As Iran is considering lifting ban on rice export from Pakistan, imposed for the last one year, the exporters believe the decision will remain ineffective until proper currency transfer arrangements between the two countries are made.

Only effective and reliable formal banking channel of currency transfer and Good Manufacturing Practices (GMP) Certificates by Iran government for Pakistani exporters can revive rice export from Pakistan,” said the Rice Exporters Association of Pakistan chairman Shafique Ch.

He said export of premium Pakistani basmati rice to Iran had dropped significantly. The exports to Iran had declined from about 0.45 million tons to around 0.12 million tons annually due to non-availability of currency swap agreement. He said Iranian traders had shifted to India due to availability of official channels of currency exchange.

Exporters expressed dismay over the vague policy in doing trade with neighbouring Iran, as traders were facing loss of billions due to the failure of relevant government functionaries. The basic factor behind this unwelcoming development is the failure of authorities concerned in finalising currency swap and currency transfer channels.”

The Indians are getting a benefit from preferential exchange rate due to availability of official channel against Pakistani exporters, who have to transact at market rates, hence making our price uncompetitive.

Shafique Ch also expressed disappointment over the role of local banks that were no more accepting letters of credit for exporting goods to Iran. He said that Indian exporters do not face such issues with Iran and had favourable trade ties at the state level.

Iran is the one of the largest rice market of the world worth around $3.2 million, as it imports around 1.4 million tons of rice from across the world. According to the Iranian ministry, the demand for rice in Iran has doubled during last five years and import of rice grew more than 35 percent. Hence, there exists a huge opportunity for the exporters of Pakistani rice.
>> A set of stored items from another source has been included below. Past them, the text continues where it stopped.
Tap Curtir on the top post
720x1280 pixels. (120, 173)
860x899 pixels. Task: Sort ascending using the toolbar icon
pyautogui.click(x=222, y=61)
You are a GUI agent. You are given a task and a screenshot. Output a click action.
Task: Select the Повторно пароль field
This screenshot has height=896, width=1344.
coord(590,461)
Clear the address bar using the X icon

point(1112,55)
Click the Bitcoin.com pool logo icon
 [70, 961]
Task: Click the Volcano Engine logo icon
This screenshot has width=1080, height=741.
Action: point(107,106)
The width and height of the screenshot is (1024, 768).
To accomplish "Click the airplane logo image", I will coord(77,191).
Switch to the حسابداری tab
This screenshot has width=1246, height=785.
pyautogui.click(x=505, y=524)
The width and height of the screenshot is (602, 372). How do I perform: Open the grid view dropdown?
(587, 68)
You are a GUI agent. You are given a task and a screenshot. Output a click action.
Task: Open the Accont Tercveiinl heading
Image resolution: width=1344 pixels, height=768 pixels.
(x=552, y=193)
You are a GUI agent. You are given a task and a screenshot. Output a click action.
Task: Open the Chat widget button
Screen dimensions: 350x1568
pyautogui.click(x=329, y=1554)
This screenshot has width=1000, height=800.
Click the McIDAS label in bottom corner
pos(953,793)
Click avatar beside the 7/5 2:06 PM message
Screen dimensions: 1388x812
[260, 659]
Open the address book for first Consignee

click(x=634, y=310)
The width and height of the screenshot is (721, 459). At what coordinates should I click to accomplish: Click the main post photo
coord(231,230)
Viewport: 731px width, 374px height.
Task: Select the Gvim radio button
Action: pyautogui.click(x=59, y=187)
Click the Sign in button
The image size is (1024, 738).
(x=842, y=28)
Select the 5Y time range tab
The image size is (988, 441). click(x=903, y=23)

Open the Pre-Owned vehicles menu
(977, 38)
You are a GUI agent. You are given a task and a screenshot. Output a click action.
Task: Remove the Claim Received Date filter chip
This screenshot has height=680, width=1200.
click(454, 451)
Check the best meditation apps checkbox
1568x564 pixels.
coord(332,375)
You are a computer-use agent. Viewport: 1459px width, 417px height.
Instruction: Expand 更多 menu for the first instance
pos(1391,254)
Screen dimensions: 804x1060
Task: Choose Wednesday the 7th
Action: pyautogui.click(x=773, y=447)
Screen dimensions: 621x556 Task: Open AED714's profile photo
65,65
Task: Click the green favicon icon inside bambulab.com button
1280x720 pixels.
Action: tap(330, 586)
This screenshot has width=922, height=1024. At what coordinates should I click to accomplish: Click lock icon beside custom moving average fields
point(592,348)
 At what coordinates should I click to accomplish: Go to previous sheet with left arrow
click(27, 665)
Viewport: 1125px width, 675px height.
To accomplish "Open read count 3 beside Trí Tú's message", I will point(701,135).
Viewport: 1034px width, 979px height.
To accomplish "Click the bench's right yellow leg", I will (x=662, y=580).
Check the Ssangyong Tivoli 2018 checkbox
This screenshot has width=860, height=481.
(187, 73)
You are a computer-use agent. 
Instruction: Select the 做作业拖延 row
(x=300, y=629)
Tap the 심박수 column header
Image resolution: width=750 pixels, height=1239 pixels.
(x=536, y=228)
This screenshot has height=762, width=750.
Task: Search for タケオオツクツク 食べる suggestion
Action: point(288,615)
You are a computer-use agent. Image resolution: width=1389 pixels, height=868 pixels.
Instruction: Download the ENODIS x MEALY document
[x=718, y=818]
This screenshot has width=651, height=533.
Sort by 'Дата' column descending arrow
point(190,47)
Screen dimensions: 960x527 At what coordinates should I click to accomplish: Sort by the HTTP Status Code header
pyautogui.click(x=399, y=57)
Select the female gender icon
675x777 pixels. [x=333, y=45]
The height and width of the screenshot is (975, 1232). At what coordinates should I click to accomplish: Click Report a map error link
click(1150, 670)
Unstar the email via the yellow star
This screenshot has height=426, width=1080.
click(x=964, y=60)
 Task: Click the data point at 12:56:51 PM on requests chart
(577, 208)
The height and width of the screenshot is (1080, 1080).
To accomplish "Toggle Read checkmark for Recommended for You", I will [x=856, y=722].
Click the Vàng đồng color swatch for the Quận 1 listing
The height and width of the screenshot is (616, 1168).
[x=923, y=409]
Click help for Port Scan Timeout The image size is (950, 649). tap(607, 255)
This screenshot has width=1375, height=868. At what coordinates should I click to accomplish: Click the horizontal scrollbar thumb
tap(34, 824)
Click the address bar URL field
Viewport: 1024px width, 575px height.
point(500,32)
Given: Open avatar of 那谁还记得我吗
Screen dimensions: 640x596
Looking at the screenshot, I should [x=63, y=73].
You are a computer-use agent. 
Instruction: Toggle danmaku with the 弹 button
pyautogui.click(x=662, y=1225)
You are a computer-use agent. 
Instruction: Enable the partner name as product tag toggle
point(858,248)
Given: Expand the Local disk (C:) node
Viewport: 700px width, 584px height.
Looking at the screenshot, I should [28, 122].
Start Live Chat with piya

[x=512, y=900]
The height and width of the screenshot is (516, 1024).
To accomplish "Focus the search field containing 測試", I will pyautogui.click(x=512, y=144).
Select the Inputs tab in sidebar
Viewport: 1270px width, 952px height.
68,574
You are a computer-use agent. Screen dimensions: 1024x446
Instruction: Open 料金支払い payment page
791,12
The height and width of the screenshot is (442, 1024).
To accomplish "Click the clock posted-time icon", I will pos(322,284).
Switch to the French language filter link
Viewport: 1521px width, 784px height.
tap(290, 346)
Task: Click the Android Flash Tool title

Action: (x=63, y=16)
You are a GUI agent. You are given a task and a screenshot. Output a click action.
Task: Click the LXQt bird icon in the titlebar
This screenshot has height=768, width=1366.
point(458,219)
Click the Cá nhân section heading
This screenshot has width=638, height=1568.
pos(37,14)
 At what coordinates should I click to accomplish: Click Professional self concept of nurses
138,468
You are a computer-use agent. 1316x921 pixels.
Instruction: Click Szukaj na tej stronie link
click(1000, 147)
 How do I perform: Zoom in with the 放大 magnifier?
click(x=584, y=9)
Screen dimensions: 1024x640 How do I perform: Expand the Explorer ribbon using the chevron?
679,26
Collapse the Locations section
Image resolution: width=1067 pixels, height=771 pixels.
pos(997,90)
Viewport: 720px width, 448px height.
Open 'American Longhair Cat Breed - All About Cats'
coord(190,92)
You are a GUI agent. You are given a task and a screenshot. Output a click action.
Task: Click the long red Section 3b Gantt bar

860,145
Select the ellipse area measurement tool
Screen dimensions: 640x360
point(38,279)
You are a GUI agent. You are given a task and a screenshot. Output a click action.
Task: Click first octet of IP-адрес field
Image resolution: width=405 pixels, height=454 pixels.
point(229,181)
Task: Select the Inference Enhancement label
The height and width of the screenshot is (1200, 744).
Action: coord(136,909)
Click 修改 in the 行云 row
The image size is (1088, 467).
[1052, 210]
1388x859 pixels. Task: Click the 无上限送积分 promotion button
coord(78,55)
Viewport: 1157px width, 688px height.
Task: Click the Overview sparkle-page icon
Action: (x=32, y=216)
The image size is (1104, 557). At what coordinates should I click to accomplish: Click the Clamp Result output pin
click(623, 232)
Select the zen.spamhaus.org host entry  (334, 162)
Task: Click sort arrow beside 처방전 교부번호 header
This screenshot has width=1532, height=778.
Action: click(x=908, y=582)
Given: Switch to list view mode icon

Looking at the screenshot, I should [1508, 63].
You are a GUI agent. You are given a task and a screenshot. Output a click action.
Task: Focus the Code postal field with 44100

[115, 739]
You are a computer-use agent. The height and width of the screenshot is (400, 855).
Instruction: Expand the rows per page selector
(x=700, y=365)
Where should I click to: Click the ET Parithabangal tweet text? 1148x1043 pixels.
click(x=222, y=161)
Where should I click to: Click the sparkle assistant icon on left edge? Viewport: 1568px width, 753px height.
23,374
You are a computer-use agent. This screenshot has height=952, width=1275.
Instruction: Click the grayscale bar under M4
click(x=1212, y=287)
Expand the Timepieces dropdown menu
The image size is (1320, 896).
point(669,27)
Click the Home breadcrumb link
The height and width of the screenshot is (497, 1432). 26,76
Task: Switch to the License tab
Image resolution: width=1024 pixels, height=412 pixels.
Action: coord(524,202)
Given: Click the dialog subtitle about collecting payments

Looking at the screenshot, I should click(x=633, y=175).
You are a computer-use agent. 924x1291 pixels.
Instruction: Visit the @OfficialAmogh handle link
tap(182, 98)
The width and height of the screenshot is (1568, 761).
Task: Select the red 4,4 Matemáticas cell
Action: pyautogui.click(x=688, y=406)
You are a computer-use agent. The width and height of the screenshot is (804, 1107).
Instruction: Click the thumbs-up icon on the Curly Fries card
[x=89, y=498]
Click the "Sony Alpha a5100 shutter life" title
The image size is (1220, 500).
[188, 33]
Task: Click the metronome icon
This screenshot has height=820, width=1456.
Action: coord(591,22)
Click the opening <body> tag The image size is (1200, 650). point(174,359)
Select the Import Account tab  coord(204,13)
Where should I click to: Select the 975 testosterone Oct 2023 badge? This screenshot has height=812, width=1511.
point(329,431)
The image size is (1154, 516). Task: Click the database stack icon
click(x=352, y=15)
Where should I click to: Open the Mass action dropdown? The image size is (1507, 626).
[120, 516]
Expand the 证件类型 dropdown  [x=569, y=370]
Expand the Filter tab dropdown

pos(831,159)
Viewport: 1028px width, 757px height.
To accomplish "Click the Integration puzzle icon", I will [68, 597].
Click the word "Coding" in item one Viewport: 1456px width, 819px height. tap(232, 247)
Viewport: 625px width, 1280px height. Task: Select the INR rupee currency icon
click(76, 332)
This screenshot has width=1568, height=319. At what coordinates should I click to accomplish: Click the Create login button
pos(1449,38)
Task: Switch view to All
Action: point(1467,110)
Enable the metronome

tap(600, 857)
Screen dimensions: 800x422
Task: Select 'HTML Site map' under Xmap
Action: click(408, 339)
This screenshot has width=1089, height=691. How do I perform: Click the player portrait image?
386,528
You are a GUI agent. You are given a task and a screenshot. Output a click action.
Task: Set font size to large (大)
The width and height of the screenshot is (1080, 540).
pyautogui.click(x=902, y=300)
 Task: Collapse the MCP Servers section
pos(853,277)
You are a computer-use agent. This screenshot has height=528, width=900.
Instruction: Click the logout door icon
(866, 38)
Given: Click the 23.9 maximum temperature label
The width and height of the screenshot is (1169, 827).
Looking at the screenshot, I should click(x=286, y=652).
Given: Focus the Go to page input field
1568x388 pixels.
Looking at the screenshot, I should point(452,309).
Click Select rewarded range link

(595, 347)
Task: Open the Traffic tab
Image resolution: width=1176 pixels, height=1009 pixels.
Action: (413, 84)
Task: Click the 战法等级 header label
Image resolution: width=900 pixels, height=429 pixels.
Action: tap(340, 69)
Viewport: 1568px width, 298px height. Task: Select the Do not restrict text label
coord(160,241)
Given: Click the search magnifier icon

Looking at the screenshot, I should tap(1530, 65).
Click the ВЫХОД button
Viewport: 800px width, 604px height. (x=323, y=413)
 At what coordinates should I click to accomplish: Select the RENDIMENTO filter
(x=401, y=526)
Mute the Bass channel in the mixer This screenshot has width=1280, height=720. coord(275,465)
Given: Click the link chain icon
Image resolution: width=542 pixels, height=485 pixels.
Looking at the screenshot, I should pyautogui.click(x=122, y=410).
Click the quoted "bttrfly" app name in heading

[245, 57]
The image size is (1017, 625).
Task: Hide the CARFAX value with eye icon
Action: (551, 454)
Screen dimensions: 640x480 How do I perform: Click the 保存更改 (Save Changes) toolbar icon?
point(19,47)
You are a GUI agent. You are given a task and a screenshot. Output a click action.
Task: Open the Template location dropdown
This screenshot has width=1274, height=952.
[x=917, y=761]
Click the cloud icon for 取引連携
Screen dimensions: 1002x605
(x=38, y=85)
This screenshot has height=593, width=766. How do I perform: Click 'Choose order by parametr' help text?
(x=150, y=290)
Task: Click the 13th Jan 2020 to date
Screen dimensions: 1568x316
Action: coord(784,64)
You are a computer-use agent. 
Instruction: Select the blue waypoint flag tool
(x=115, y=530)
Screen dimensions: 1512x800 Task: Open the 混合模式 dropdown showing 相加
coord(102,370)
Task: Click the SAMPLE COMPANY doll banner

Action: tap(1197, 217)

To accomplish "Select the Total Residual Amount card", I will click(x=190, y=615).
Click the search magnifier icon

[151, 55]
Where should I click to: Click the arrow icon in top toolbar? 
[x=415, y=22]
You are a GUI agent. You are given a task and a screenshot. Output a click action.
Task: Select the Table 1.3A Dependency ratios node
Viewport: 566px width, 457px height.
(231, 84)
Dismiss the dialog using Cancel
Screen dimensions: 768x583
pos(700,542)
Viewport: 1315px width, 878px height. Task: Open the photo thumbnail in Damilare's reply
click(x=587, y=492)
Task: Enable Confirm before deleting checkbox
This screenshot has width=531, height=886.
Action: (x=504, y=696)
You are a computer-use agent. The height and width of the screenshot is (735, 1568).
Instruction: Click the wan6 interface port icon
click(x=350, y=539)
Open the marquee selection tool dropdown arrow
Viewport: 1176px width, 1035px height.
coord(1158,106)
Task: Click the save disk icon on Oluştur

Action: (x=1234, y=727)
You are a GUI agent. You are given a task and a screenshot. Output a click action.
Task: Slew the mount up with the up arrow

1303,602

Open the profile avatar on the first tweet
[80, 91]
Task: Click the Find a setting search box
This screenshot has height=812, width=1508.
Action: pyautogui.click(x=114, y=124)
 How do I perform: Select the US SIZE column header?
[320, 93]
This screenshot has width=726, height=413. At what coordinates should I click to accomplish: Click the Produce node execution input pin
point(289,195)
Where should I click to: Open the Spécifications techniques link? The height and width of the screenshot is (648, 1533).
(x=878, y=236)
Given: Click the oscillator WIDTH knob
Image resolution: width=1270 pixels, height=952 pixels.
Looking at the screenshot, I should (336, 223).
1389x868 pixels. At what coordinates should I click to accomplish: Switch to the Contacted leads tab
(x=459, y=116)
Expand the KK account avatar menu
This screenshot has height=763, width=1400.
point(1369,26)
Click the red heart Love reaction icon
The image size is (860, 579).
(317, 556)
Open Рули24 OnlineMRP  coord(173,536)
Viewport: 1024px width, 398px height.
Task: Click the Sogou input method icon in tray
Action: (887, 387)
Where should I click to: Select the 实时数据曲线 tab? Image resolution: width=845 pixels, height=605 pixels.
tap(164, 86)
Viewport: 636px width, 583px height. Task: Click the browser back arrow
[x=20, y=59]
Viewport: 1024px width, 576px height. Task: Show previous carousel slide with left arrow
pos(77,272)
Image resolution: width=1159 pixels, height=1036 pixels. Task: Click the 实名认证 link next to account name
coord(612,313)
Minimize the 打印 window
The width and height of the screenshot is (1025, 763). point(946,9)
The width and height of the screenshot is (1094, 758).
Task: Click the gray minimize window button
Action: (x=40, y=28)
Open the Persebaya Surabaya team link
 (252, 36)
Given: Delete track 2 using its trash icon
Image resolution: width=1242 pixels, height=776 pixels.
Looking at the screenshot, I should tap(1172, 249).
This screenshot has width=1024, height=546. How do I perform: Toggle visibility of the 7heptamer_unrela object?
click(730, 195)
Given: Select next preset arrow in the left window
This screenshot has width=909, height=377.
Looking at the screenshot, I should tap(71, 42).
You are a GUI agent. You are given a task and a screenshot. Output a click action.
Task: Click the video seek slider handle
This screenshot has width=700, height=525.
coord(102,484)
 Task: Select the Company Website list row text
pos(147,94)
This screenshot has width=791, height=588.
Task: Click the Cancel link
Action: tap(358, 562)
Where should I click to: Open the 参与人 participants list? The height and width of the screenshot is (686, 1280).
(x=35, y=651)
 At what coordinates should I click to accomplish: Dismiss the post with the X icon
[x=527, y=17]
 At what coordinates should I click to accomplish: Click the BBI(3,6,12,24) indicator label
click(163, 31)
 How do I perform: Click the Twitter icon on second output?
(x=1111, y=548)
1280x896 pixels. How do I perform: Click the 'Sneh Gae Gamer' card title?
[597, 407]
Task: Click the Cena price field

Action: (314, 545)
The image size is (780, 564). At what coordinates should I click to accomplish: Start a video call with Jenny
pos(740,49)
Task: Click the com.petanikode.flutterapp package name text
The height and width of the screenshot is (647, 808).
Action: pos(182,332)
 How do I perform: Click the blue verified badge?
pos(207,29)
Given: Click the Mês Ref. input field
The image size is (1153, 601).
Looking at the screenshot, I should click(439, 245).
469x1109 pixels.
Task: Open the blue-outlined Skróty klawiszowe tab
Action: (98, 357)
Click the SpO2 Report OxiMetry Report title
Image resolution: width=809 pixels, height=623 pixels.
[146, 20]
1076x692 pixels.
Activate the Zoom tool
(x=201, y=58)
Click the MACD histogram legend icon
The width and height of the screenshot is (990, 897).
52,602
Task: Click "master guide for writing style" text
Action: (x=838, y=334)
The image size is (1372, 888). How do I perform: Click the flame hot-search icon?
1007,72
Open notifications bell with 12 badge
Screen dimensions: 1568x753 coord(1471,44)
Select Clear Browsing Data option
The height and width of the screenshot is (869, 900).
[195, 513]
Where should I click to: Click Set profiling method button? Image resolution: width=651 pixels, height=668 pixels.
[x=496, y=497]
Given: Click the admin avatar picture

Pakistan is the fourth largest exporter of rice in the world with exports of more than $2 billion. Before imposition of ban on rice import by Iran, Pakistan was the largest exporter of rice to Iran which it has lost to India. Currently, almost 90 percent of rice is coming from India although import from Pakistan is more economical.

Shafique Ch said that India captured this market as no sanctions were imposed on it by the US under the head of food versus oil programme. Under the programme, India could export food grains and medical supplies to Iran in exchange of oil purchase. However, Pakistan’s trade was routing through Bank of New York, which was suspended by the US. Hence, Pakistan was deprived of its niche rice market of Iran which resulted in crashing of local rice price and paddy growers incurred huge losses in their crops.

Rice Exporters Association of Pakistan Chairman asked the government to resolve the issues impeding rice trade with Iran. The TDAP and Pakistan embassy in Iran can coordinate with Iranain government for early issuance of GMP licences to Pakistani rice exporters from Iran which is essential for rice export to Iran.

The REAP also believes that Iran and Pakistan should have a preferential trade agreement (PTA) with preferably a zero import duty regime on both sides. The free trade agreement would help dampen the undocumented trade between both the countries," he added.